課題
1. 海南島についての本文では、日本政府と日本軍が日本企業を招き入れて奪ったとされる資源は何ですか。すべて挙げてください。
2. 海南島についての本文を、最後の文の後から引き継いで書き進めてもらえますか。

提示本文
その後、日本政府、日本軍、日本企業は、1945年8月までの6年半の間、残酷な侵略犯罪をくりかえしました。
日本軍は、村落に侵入して住民を虐殺し、放火し、略奪しました。日本政府と日本軍は、海南島をアジア太平洋侵略の基地とするため、軍用飛行場や港や軍用道路や鉄道をつくり、要塞、望楼、砲台、トーチカ、火薬庫、軍用洞窟などを整備・新設しました。また「軍票」を乱発し、金融を支配しようとしました。
日本政府と日本軍は、海南島に日本企業を招き入れ、鉱山資源、漁業資源、森林資源を奪いました。日本軍と日本企業は、鉱山開発、鉄道建設、港湾建設、軍用飛行場建設、道路建設のために、海南島の民衆だけでなく、中国本土や朝鮮から強制連行した人たちを働かせました。多くの人が、重労働をさせられ、虐待され、暴行をうけて死にました。事故死、餓死、病死した人も少なくありませんでした。海南島南部に「朝鮮村」という名の黎族の村がありますが、朝鮮人はひとりも住んでいません。そこには、朝鮮各地の刑務所から強制連行され、軍用道路や軍用洞窟を掘らされ、虐待され、殺された多くの朝鮮人の遺骨が、いまも埋められています(ドキュメンタリー『「朝鮮報国隊」』をみてください)。
「現地調査」では必然的な偶然の出会いがあり、調査によって被害者のさまざまな人生・体験を知ることができます。証言を聞くと、一般の風景が虐殺の現場に変わることもあります。
海南島でも日本軍は、女性を性的に暴行し、軍隊性奴隷としました。海南島各地に日本軍は「慰安所」を設置しました。
日本政府と日本軍は、海南島民衆に「ヒノマル」・「キミガヨ」をおしつけ、天皇賛美を強制し、日本語を使わせました。

提供項目

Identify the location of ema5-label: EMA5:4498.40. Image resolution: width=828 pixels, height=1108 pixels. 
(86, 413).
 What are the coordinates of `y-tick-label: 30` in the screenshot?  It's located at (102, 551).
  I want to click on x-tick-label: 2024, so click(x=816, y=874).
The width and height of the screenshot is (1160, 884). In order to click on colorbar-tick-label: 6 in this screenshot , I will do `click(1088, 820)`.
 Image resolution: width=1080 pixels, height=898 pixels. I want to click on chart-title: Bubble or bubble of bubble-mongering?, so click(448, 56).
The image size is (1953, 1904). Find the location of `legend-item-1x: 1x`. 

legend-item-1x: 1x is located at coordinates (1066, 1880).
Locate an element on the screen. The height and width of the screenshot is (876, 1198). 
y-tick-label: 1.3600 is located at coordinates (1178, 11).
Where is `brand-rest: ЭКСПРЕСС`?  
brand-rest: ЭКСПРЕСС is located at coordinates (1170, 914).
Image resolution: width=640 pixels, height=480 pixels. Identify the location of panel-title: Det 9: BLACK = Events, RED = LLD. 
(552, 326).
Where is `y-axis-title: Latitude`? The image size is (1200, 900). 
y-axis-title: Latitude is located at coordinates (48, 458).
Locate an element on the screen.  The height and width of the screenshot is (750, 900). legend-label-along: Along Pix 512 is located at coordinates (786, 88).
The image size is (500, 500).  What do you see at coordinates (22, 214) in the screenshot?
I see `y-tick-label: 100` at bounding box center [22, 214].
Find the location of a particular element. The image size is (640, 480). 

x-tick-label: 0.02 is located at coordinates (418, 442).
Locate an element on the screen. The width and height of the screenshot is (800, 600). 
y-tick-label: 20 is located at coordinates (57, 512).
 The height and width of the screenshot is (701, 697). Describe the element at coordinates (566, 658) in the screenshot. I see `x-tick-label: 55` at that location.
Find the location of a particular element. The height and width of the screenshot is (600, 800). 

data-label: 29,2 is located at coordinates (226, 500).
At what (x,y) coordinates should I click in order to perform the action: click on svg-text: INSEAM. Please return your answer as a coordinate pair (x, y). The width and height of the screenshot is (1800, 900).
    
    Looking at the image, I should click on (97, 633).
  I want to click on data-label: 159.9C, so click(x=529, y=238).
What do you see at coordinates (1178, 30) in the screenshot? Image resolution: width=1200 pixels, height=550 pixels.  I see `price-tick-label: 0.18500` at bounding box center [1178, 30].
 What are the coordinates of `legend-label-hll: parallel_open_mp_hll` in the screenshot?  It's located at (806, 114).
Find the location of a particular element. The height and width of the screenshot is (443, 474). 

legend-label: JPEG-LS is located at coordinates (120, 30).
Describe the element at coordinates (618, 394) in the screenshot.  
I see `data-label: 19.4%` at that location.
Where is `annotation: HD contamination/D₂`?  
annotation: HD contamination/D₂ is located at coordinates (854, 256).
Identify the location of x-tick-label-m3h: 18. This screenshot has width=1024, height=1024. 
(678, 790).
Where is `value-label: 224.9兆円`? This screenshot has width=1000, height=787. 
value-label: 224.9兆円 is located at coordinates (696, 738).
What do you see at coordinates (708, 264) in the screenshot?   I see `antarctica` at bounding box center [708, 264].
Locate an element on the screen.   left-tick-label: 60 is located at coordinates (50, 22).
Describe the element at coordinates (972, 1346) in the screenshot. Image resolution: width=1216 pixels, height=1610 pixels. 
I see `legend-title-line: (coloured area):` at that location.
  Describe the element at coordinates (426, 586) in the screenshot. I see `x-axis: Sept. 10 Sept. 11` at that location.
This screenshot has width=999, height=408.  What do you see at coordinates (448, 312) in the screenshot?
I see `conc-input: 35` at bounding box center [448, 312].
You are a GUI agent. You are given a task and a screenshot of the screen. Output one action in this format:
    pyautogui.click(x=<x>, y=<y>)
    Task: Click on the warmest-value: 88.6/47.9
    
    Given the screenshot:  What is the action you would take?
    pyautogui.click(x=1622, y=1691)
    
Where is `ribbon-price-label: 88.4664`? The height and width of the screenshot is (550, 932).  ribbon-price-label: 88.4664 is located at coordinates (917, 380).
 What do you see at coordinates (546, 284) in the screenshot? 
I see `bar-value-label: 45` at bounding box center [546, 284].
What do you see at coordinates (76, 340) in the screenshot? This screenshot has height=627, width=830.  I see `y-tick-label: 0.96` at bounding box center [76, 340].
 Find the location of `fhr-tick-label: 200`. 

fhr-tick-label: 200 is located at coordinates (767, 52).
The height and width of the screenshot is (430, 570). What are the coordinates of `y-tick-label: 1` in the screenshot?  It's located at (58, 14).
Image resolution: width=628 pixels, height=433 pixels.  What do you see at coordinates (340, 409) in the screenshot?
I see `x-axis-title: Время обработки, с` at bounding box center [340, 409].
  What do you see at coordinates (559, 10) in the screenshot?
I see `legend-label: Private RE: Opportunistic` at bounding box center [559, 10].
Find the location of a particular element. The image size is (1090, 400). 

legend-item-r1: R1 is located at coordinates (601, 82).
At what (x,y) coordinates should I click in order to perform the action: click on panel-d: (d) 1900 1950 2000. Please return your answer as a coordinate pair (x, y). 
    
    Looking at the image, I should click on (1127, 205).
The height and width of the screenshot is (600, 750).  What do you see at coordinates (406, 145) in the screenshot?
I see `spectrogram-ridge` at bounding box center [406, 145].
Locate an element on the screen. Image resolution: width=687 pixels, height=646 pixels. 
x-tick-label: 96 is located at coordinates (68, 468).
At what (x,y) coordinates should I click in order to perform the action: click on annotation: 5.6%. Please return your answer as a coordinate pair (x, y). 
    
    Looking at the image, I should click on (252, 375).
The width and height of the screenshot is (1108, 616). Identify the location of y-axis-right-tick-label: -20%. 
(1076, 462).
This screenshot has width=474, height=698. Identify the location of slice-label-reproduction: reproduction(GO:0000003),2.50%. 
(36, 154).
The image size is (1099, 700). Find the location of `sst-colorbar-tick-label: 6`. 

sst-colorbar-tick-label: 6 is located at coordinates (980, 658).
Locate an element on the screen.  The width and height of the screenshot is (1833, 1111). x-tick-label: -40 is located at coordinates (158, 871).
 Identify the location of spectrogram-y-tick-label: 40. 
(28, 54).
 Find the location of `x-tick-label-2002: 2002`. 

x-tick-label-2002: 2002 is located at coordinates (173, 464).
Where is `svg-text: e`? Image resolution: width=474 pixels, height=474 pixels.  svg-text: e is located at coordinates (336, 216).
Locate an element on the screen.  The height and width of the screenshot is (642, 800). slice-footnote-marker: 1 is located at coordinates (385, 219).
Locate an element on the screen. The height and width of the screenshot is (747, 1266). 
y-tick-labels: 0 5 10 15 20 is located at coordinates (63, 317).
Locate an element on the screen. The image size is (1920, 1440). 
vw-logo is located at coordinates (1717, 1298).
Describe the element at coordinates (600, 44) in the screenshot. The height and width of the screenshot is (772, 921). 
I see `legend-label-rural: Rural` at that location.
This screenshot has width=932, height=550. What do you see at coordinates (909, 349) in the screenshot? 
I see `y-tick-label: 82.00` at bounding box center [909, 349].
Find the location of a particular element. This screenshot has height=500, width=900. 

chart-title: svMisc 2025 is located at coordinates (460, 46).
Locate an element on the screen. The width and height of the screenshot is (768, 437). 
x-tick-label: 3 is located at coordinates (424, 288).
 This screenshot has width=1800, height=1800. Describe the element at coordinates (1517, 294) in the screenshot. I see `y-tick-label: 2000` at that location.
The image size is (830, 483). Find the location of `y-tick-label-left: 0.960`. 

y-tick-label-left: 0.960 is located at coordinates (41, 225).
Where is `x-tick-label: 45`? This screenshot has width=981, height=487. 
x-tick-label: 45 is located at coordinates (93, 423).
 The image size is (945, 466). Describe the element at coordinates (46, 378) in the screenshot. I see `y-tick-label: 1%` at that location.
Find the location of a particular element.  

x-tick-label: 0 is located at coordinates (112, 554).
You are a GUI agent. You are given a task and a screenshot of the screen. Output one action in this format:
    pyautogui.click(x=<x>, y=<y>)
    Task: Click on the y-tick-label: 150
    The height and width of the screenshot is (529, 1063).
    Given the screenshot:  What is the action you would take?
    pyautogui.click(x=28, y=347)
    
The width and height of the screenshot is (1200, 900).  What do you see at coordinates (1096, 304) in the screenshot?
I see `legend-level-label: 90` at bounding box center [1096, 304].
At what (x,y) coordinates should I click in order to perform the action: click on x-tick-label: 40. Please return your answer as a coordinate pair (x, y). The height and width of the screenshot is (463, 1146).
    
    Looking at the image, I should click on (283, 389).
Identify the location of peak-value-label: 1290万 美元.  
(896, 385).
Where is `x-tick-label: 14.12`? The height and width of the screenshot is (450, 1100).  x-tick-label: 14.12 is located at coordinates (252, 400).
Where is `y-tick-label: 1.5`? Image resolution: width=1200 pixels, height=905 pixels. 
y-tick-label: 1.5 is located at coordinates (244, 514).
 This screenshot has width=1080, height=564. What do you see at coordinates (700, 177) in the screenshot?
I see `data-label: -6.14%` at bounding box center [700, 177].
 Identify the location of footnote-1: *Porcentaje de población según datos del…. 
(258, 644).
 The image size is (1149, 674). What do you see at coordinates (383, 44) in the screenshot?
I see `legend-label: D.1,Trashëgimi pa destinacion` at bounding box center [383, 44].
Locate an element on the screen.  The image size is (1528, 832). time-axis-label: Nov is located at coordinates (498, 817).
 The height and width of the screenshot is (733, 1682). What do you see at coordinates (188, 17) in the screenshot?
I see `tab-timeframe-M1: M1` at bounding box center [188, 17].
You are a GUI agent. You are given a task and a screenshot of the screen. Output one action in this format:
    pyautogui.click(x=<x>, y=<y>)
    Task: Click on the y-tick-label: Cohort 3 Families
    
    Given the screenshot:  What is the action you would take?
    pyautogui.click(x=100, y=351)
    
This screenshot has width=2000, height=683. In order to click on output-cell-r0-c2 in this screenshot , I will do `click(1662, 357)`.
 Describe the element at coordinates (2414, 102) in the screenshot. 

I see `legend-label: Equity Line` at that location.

課題別の解答
1. 鉱山資源、漁業資源、森林資源

2.
毒ガス大量使用、組織的生体解剖以外の犯罪のほとんどを、日本政府と日本軍と日本企業(三井物産、日本窒素、石原産業、西松組、浅野セメント、王子製紙、武田薬品、資生堂、三越、トヨタ自動車……)は海南島でもおこないました。
海南島民衆は抵抗し、持久的に抗日反日闘争をすすめました。日本軍は、海南島全域を占領することはできませんでした。
●海南島月塘村虐殺
いま、海南島近現代史研究会が制作したドキュメンタリー『海南島月塘村虐殺』をみていただきましたが、月塘村の全村民は、虐殺63年後のことし4月26日(農暦3月21日)に、犠牲者すべての名を刻んだ追悼碑を除幕し、同じ日に、日本政府に、「村民虐殺を行った日本軍人の名を公布せよ」、「国際社会に公開で謝罪せよ」、「受傷して生き残った幸存者と犠牲者家族に賠償せよ」、 「月塘村に犠牲者を追悼する記念館を建設し、追悼式をおこなえ」、「焼失した家屋、強奪した財産を弁償せよ」と要求しました。
月塘村で日本軍が子どもを含む190人もの住民を虐殺したのは、沖縄戦のさなかの、1945年5月2日でした。月塘村虐殺もそうですが、日本軍と日本企業による海南島における犯罪の実態は、長い間、ほとんど明らかにされてきませんでした。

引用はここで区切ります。